British car manufacturing fell by 11% in July compared to the same time last year, struck by model changes, seasonal adjustments and upcoming changes in emissions standards, an industry body said on Tuesday.
Production last month was at 121,051 units, with output for domestic markets collapsing by 35% and car manufacturing for exports falling by 4.2%, the Society of Motor Manufacturers and Traders (SMMT) said.
"The bigger picture is complex and month-by-month fluctuations are inevitable as manufacturers manage product cycles, operational changes and the delicate balance of supply and demand from market to market," said SMMT Chief Executive Mike Hawes.
The SMMT added that figures from last July had also been a particularly strong due to the launch of several new models.
Almost 955,500 cars have been built in the first seven months of this year, which is down 16% for the UK market and 1.2% for export markets.

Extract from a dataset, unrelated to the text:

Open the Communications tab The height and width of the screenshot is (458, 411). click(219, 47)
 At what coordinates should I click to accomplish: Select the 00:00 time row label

But July’s report is an improvement on June when production fell 47%.
The British car industry is concerned about the possible impacts of Brexit because of its heavy reliance on the European supply chain and the EU’s status as Britain's biggest car export market.
"To ensure future growth, we need political and economic clarity at home, and the continuation of beneficial trading arrangements with the EU and other key markets," said Hawes.
The UK exports most of the cars it makes, but it is also a big importer of foreign autos with about 86% of new vehicles coming from foreign markets, and 69% of new cars coming from the EU.